In line with family tradition, Eyckermans went to art school at age 16 to develop his talent for graphic drawing. Later, at the Academy of Fine Arts, he studied the old masters, learning how to work from sketches to create his own compositions of colour and shapes. He greatly admires Belgian painters, including the Latem School, Constant Permeke, and Jean Brusselmans. Their work inspired him to paint primitive, almost brutalist shapes with dramatic shadows and human figures in strange poses. Over time, Eyckermans's style became more refined, with realistic characters - or parts of them, mainly hands and feet – rendered with great precision in alienating settings and with surrealistic associations and connotations. He uses busts, statues or imposing gateways that engage in a dialogue with contemporary scenes and components or repaints sculptures from his family's past in oil on canvas. Although the resulting compositions and situations appear classical, they are not. The anachronisms he creates are mostly absurd and surrealist-inspired: two boys conversing with a bird on the grass, a character talking to a statue, or a girl talking on her mobile phone in a fairytale forest.
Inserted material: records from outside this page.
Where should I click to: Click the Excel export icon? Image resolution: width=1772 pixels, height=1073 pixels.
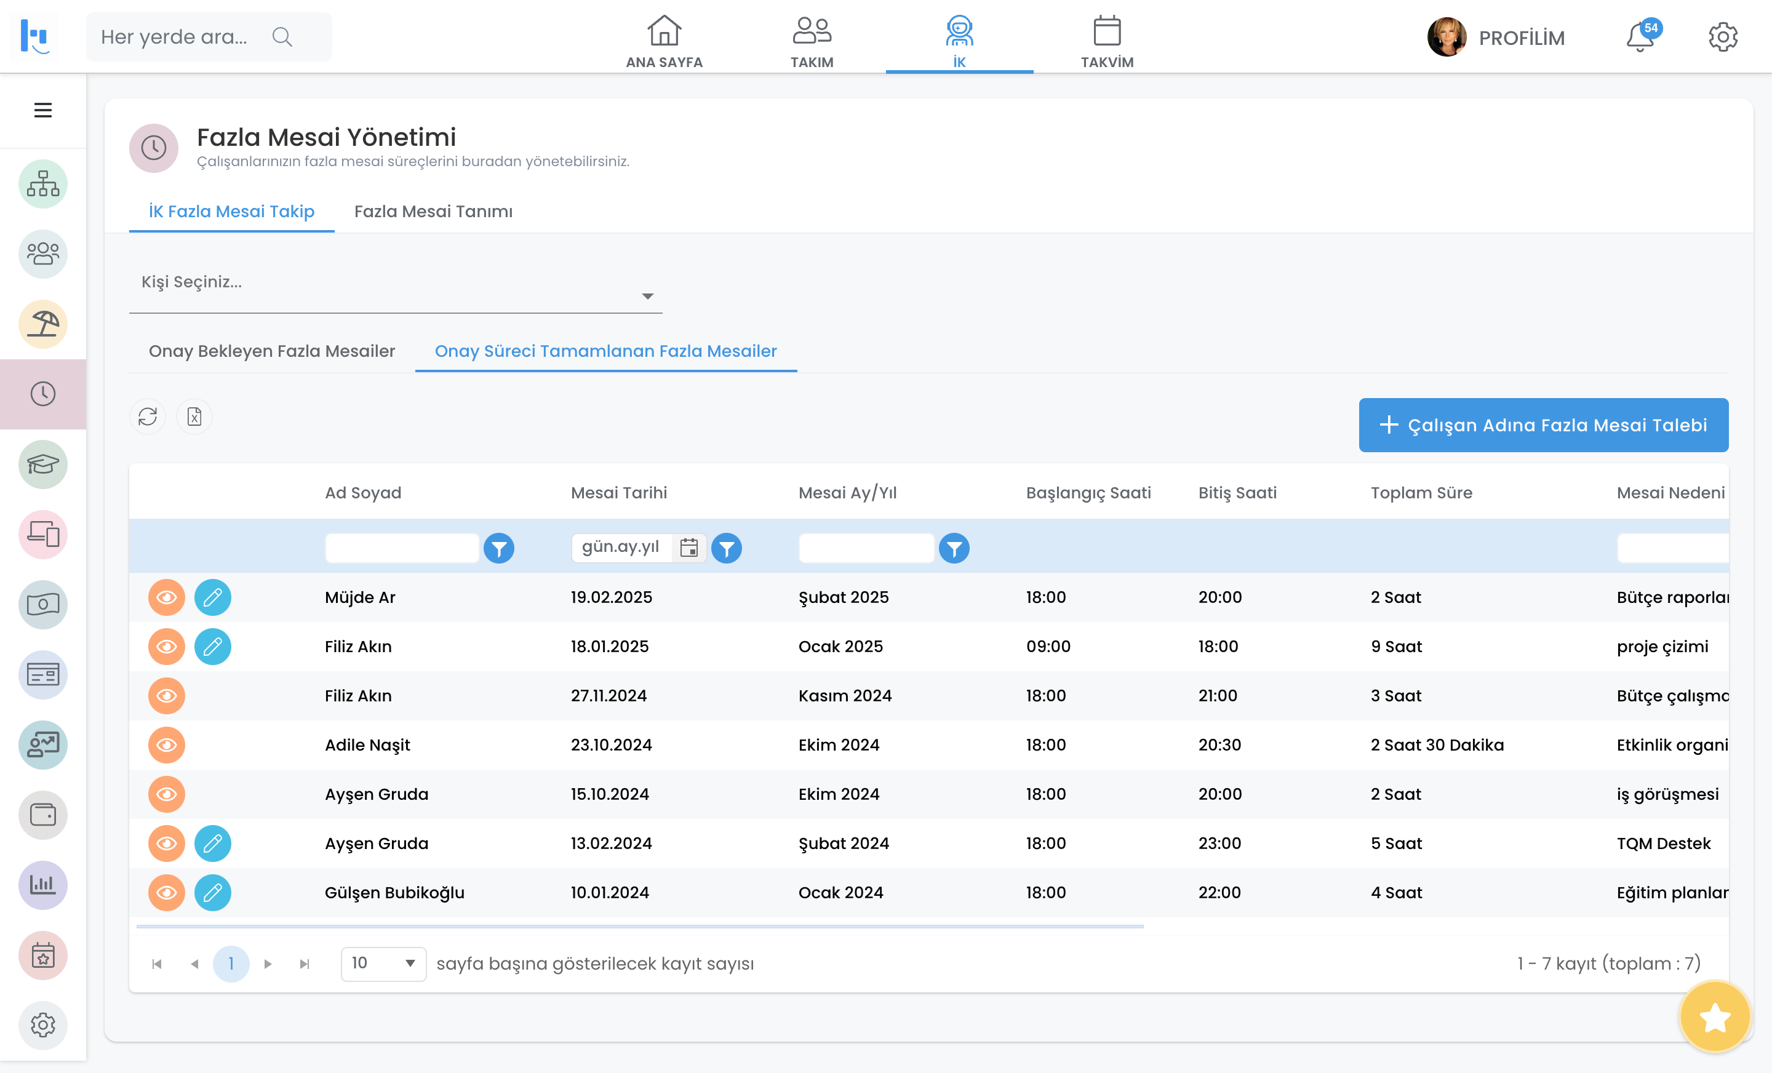pyautogui.click(x=194, y=416)
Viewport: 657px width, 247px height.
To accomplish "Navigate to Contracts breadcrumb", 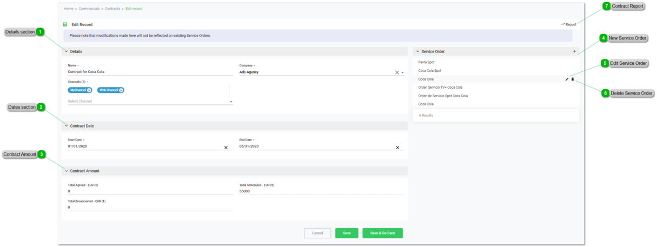I will click(112, 9).
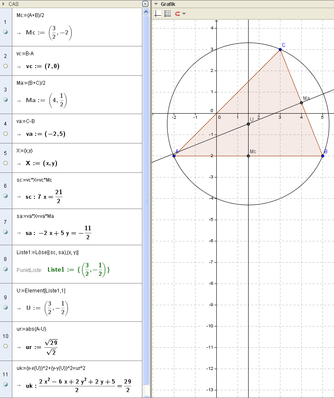The image size is (334, 398).
Task: Expand the CAS panel header triangle
Action: pyautogui.click(x=3, y=4)
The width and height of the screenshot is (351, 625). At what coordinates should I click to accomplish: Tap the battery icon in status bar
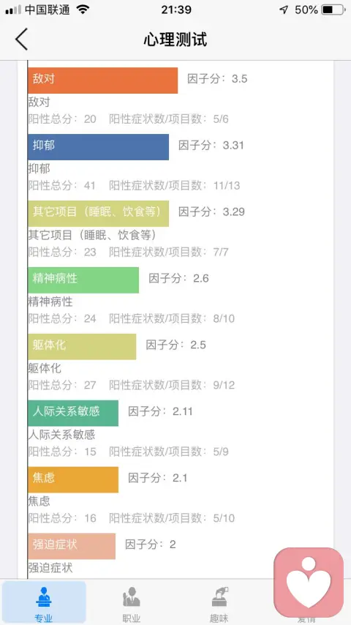(x=334, y=10)
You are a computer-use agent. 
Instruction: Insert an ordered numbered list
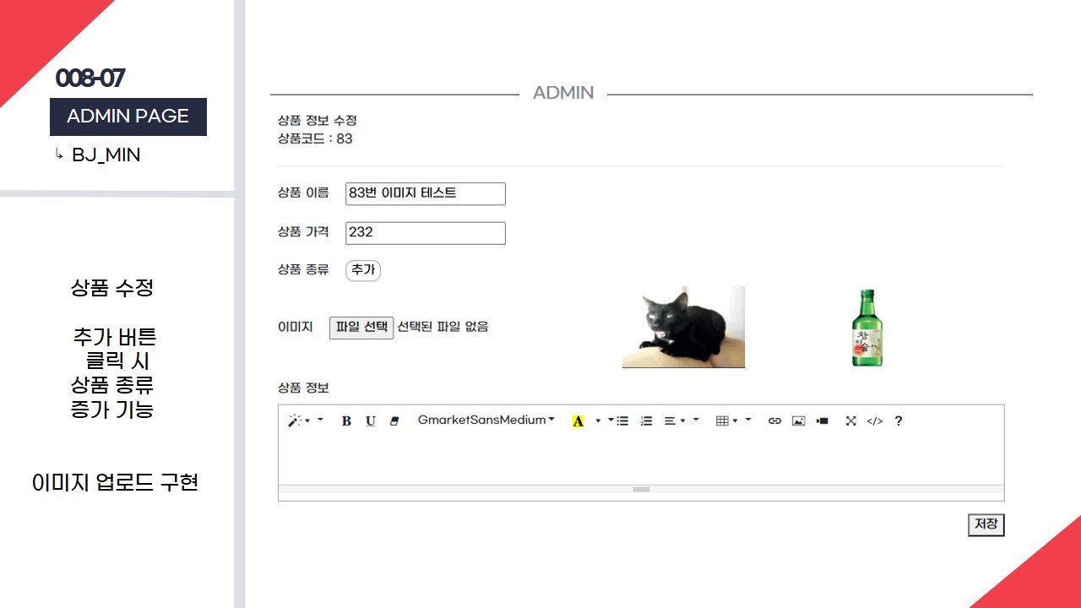[x=646, y=421]
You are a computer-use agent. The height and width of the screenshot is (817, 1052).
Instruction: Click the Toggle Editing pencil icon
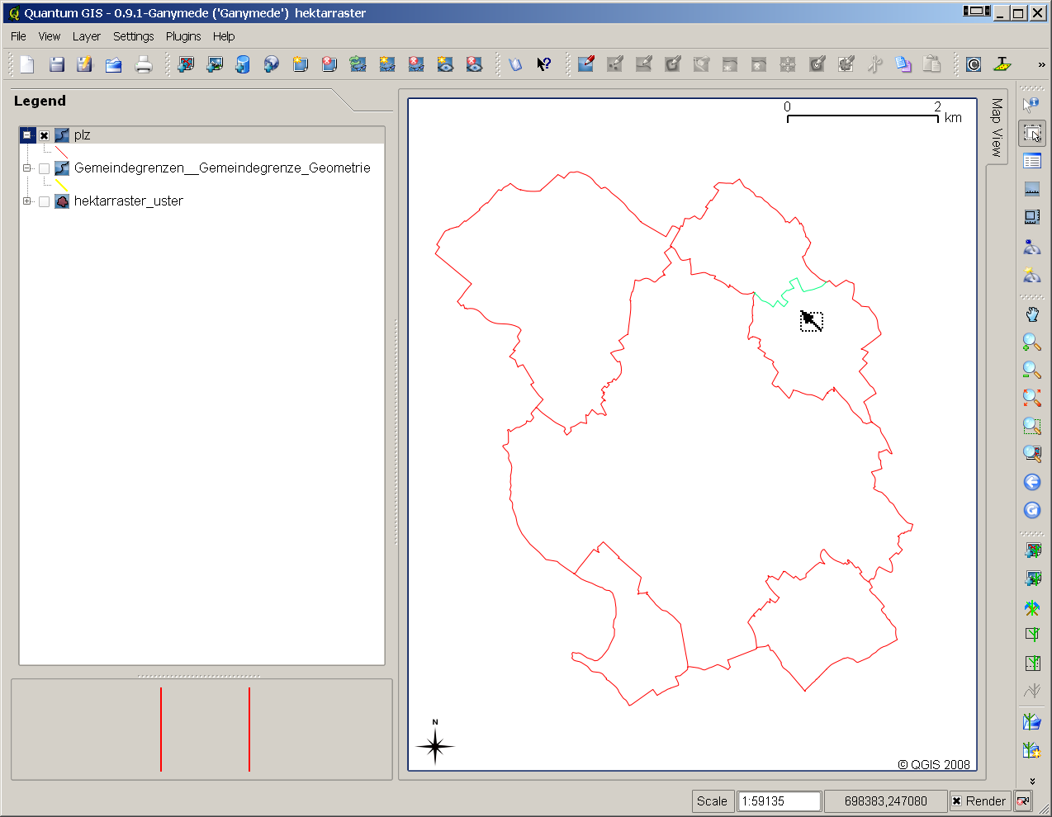(x=586, y=64)
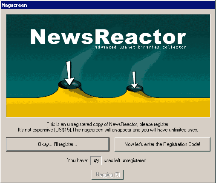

Eyckermans thus composes historical images with a contemporary feel.
All of the characters in his paintings are friends or people who drop by his studio, whom he depicts as extras in a specific pose. Instead of modelling for a portrait or picture, they are reduced to 'poses' to evoke a particular feeling of an image or a memory. Eyckermans uses painting as a medium to give events a place, both literally and figuratively, imbuing his very personal canvases with the intimacy of a journal.